Piste d'écriture: plusieurs images, choisies, ordonnées puis organisées en une histoire.
Liberté
Elle :
Je suis là, sur le banc de ce port, à guetter au-delà de cet océan ton arrivée. Mais cela est utopique. Oui mon amour je sais le calvaire que tu endures. Moi j’ai fui l’enfer qu’était devenu notre nation. Mais toi tu as été pris dans ses tenailles…
Sans toi, dans quelle solitude je me retrouve. Ce pays où je suis obligée d’évoluer me désoriente. Il est apparemment accueillant mais je ne le comprends pas. Rien ne me rappelle d’où je viens, ni la langue, ni les odeurs, ni même le visage des gens… Même cette banquette, d’un blanc terni, et ravinée par la pluie salée, est différente de notre banc.
J’ai la nostalgie de ce banc où nous avions l’habitude de caresser, de poursuivre nos rêves. Toujours le même, dans le parc de l’université où tu enseignais. Il était d’un vert un peu usé, il s’écaillait doucement sous mes doigts.
Toi, tu philosophais sur l’être humain pour comprendre pourquoi certains étaient des tyrans, oui tu voulais aller explorer ces cerveaux qui pouvaient déployer tant de cruauté… oui tu voulais réformer ce monde, tu voulais que notre société prenne en compte chaque être humain, pour que ce passage sur la terre leur soit agréable.
Je levais la tête vers le bassin aux nénuphars et te faisais remarquer qu’une nouvelle corolle jaune avait éclos. Tu souriais un moment, puis tu reprenais, emporté par ta passion.
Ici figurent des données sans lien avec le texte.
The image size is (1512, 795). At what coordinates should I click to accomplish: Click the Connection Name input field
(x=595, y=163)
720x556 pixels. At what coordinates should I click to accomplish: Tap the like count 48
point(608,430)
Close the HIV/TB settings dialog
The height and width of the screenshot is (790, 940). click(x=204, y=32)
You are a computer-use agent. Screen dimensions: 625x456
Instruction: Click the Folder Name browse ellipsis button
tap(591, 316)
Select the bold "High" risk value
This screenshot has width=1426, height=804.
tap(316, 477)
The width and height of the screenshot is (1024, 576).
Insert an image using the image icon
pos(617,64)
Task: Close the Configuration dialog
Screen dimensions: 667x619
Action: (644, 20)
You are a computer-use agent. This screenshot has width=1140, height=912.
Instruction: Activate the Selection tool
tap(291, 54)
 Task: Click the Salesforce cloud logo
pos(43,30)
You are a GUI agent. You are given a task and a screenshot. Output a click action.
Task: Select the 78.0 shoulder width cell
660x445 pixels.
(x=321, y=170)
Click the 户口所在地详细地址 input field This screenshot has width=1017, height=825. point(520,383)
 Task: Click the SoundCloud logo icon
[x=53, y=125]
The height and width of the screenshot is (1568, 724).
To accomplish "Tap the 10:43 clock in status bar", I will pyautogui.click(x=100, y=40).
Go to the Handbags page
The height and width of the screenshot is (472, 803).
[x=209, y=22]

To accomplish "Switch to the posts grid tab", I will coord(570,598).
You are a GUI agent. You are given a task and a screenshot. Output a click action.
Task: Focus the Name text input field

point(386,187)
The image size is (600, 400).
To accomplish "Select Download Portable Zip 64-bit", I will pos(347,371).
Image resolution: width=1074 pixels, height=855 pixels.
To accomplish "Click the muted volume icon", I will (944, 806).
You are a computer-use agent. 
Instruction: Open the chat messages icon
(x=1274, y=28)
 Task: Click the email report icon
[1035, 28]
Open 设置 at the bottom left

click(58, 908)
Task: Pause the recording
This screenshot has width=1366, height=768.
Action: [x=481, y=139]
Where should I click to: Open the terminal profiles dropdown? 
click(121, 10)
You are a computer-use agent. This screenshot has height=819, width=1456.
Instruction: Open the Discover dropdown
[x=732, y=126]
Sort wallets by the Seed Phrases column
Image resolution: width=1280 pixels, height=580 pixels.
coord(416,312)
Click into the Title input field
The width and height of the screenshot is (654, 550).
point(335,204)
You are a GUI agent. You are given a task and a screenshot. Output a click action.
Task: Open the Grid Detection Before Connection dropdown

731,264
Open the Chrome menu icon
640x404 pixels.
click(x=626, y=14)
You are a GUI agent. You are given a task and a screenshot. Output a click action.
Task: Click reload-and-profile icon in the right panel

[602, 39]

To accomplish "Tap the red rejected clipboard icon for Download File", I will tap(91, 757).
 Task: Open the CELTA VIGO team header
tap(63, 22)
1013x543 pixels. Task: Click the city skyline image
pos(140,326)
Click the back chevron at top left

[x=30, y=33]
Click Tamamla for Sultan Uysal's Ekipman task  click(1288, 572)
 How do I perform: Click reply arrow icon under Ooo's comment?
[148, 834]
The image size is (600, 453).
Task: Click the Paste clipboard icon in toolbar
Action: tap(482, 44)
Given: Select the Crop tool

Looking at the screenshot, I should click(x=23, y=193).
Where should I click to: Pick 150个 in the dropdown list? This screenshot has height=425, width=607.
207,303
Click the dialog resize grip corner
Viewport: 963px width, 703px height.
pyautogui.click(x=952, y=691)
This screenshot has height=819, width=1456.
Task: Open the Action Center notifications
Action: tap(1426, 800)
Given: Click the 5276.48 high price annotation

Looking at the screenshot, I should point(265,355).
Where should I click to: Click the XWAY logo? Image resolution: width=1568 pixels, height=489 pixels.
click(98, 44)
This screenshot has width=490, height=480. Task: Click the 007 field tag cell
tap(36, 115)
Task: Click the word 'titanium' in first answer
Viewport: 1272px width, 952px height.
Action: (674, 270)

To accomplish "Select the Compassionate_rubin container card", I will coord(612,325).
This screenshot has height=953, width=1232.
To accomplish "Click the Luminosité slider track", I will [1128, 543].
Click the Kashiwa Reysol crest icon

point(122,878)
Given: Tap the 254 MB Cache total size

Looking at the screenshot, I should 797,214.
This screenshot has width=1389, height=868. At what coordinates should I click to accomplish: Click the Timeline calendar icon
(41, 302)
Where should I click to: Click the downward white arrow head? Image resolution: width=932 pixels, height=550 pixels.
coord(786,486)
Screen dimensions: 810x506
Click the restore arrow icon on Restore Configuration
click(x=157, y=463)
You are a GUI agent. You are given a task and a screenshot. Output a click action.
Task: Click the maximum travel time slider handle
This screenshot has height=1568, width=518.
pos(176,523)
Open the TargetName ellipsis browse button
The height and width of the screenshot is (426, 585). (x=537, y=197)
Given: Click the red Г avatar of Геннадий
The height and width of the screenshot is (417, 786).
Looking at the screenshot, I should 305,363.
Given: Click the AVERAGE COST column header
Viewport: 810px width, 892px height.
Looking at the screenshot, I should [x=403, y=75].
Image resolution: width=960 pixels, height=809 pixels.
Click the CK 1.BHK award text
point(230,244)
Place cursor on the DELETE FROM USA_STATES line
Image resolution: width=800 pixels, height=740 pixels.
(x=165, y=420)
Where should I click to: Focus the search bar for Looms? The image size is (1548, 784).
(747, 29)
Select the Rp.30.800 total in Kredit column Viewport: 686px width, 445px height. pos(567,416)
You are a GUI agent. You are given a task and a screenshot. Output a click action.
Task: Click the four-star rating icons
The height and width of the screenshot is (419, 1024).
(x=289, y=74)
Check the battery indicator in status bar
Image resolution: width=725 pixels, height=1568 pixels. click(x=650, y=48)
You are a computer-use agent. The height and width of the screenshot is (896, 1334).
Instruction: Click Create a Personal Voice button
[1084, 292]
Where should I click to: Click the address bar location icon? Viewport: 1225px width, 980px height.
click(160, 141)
Tu défendais la liberté de conscience qui est le droit de toute personne à penser comme elle le souhaite, et la liberté d’expression, qui est celle d’exprimer ses opinions par tous les moyens qu’elle juge opportun dans les domaines de la politique, de la religion, de la morale, tout cela dans le respect d’autrui.
C’était bien beau tout cela mon chéri, mais j’avais soif, et je te rappelais que j’avais droit moi aussi au respect du thé. Alors nous nous dirigions vers l’une des tables sous le saule, et je sortais mon thermos de thé au jasmin. Nous le savourions en contemplant, au-delà des bâtiments universitaires, au toit plat, les montagnes au loin.
Autour de nous, les étudiants discutaient, certains te reconnaissant te saluaient ; sous les arbres, j’en voyais qui faisaient leur taï-chi… Tout cela me parlait du respect d’autrui que tu évoquais si bien.
Mais ce livre que tu as écrit n’a pas plu à nos dirigeants. Il a été immédiatement censuré, et te voilà en prison.
Mais mon chéri ne désespère pas, je serai toujours là pour te soutenir, même à des milliers de kilomètres. Je vais tout faire pour qu’il soit traduit et édité ici, j’ai pu sortir une copie qu’ils n’avaient pas détruite, et l’on saura que tu as été seulement contre la répression et contre la corruption, que tes écrits étaient seulement contre cela. Leurs accusations de traitrise sont fausses.
Je veux croire comme toi qu’un jour l’être humain sera protégé de la tyrannie, sera libre de penser, d’aimer, et tout simplement de vivre dans la sérénité. La sérénité qu’il souhaite, celle de voir éclore les fleurs du printemps depuis un banc, ou celle d’écouter du rock après s’être teint les cheveux en rose cerisier.
Lui :
Je suis là dans ma petite cellule, je suis voué à la solitude, mais cette solitude que je n’ai pas choisie stimule ma réflexion. Non personne ne m’obligera à changer ma façon de penser. Même si la prison est un lieu terrifiant. Depuis six mois je suis à l’isolement, sans papier ni crayon, sans même un livre. Mais j’écris dans ma tête, et j’apprends par cœur.
Comme ont fait mes étudiants, pour certains en tout cas : mon livre a été pilonné, mais ils en ont retenu des passages. Ils continuent de penser, malgré la chape de plomb qui s’est abattue sur le pays.
Par ma fenêtre grillagée, j’aperçois un petit bout de ciel, bleu et rose ce matin. Alors je pense à toi, mon amour, même si je ne peux pas t’écrire.
Je ne peux même pas ouvrir cette fenêtre, mais un jour ce sont les portes de ce pays qui s’ouvriront et enfin ma chérie nous connaitrons un bonheur où le stress, la peur, la souffrance ne seront plus les maîtres. Nous pourrons aller et venir sans entraves, nous serons libres, sans violence et en respectant les droits des hommes.
Par-delà l’océan, ton amour m’aide à tenir.